Scientists of the Laboratory of Molecular Biology in Cambridge, UK, past and present.Credit: MRC Laboratory of Molecular Biology

But their anecdotes point to similarities in the ways they run labs. For instance, Teichmann’s experience of the “open-minded, pleasant and democratic management style” of structural biologist Janet Thornton’s lab at University College London, where she was a postdoc, influenced how she does things.

Equalize the pipeline

Weston gave up research to become a science writer a decade ago. Her account is lively, but embedded as it is in the history of molecular biology as practised at the LMB and beyond, it occasionally loses sight of the human stories in enthusiasm for the technical details. Only a subset of readers will stay with blow-by-blow accounts of clathrin-coated vesicles or the role of hypermutation in antibody diversity.

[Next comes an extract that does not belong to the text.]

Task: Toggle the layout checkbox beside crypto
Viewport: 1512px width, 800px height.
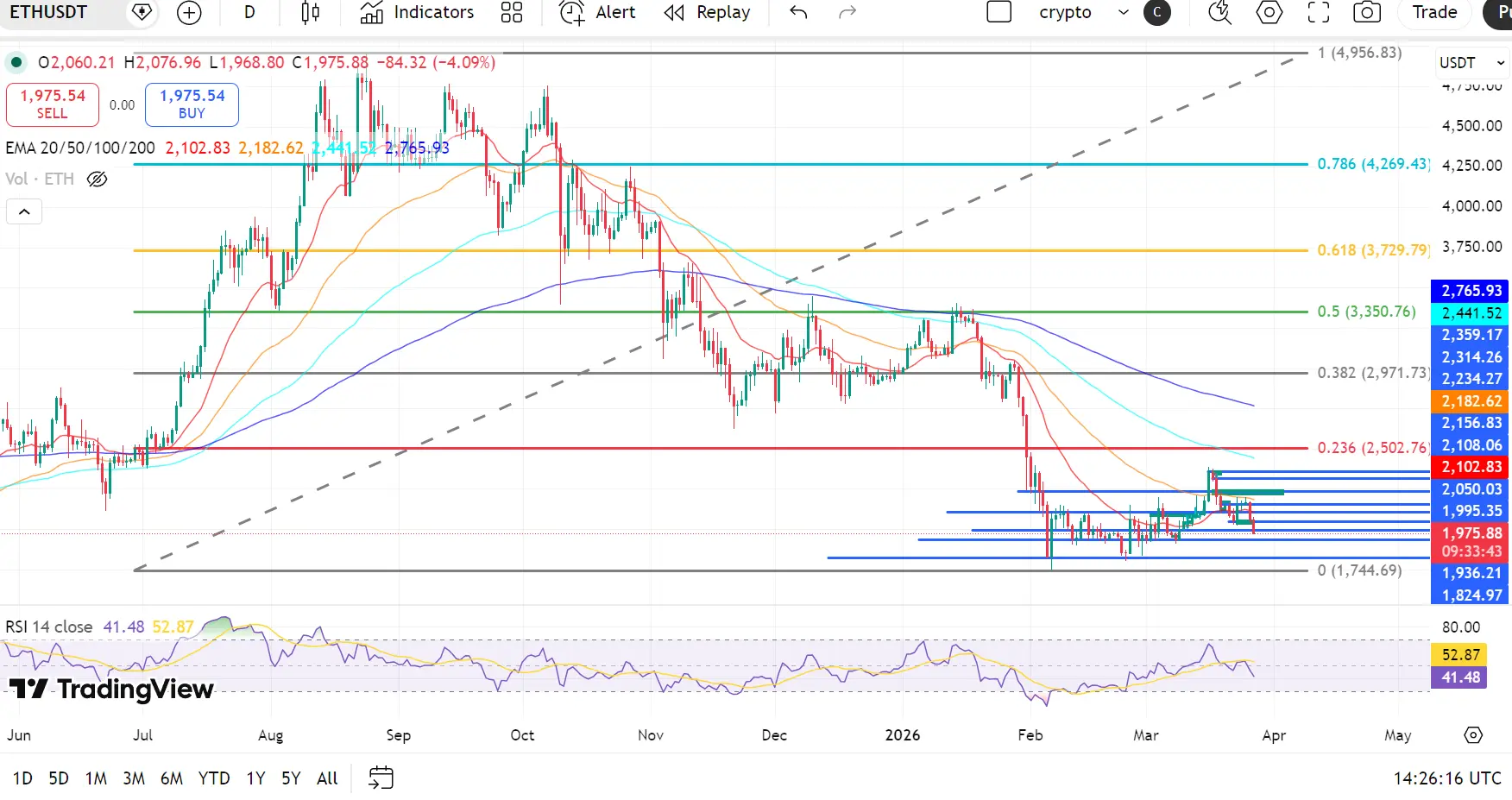Action: pos(999,13)

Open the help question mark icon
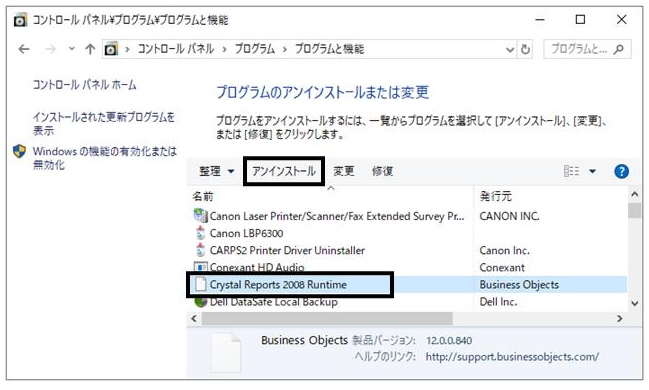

At the LMB today, women comprise half the PhD students and postdocs, but only around one-quarter of group leaders. Bienz is the only woman in nearly 60 years to have headed one of the four divisions. Women’s lack of progression is a universal problem, so focusing on the success stories might seem to dodge the issue. Yet Weston shows that the LMB high-flyers faced many of the setbacks that make academia a ‘leaky pipeline’ for women: a lack of role models, the need to balance work and family, unconscious bias in appointments, impostor syndrome and salary disparities. Weston does not comment, however, on the fact that most of her interviewees came from well-educated and economically advantaged backgrounds, and all of them are white.

What is clear is that science is richer because these women kept going. They now mentor female colleagues and lobby their institutions for more family-friendly practices. Weston wryly suggests that rather than fretting when women find a rewarding alternative career, as she did, academia should present it as a positive option for men, too. “Perhaps what is required is more support for excellent women, combined with a leakier pipeline for less good men,” she concludes.